I thought dev-texts branch need more work such as cleaning up old code, testing with inputs, and fixing the progress bar. If you find the current version is sufficiently clean and stable, you can merge it to the master branch.
I think the most important prove is that the embeddings are 100% the same for the file-based and list-based approach which is the case. I also checked that without doing the ordering of the vocabulary as indicated in the remarks of https://github.com/bnosac/word2vec/pull/18 that the embeddings were still the same as with version 0.3.4 of the package. So that is ok.
I completely agree there should be more unit tests on the different settings though. But I wonder how they will look like. Eventually these numbers are only usefull in further downstream processing.
I found bpe_encode() interesting, but its integer IDs are converted to characters. Also I understand why you restore , but it is strange to have a word vector for the tag in the output. We can ignore these problmes for now but we must address them in the next upgrade. Ultimately we need to abandon its built-in tokenizer to fix them.
Yes, I know, I ignored these for now. Changing these would make the changes too complex to test for now. Better to do it in different steps.
Thanks again for all the work 👍
The unit tests would be to ensure that word vector from this version and next version is the same, and methods like as.matrix()

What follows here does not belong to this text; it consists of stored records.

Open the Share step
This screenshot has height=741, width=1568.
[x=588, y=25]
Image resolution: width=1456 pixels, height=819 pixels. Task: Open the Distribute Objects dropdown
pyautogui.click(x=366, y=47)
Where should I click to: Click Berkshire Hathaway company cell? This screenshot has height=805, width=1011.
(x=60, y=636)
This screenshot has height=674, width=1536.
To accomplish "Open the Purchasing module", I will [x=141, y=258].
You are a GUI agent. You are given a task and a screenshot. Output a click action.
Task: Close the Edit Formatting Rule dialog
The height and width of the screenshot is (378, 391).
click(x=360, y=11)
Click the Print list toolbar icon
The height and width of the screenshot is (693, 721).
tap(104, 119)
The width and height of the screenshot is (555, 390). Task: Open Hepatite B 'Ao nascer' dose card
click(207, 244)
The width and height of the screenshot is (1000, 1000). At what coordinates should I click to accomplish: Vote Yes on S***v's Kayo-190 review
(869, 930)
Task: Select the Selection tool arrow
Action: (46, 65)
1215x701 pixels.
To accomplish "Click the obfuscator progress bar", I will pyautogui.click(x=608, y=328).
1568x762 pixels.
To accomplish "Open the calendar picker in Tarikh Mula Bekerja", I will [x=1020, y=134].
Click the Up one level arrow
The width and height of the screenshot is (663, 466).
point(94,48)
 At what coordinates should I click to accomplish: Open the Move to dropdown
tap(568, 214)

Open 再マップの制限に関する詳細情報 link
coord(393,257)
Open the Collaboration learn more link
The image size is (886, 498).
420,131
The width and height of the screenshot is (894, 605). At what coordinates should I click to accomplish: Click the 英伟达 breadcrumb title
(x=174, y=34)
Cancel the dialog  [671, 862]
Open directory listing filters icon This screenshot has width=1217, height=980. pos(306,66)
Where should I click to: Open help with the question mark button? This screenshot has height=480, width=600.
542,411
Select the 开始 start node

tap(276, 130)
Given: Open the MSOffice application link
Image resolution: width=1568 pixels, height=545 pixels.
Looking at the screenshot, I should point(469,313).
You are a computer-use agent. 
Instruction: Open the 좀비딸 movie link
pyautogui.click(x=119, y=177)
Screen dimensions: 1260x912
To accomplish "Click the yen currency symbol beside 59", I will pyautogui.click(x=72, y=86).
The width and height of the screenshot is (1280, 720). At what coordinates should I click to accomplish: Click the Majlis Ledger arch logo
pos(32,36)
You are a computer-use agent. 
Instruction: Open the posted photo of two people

like as expected, word2vec()
return word vectors with expected sizes etc.
I can develop a version for a list of token IDs in the coming months. How quickly do you want to change? It would be nice to have shared mid- to long-term milestones.
I've uploaded the current status of the package to CRAN. Hopefully it will land there without problems. I've created 2 more issues, one for more unit tests and one for future discussions on future improvements
Regarding quickness of change. I'm happy to incorporate any elements you see as improvements. I don't have any specific timing for that in mind. In general the only requirement that I have is keep the interfaces as stable as possible with backward compatibility, avoid doing breaking changes and limit R package dependencies to not let someone else break the package installation.
Changes are on CRAN now. Many thanks again. Looking forward to see further improvements. Closing this issue for now.
Hi @jwijffels
Your word2vec looks great. I wanted to use word2vec to generate word vectors for my LSX package, so I wonder if you have a plan to support a list of tokens as an input.
As far as I understand, I need to convert quanteda's tokens object (list of token IDs) to character strings to pass that to
word2vec()
. I think it is more efficient to feed texts to the C++ functions without writing them to temporary files.If you like the idea, I think I can contribute.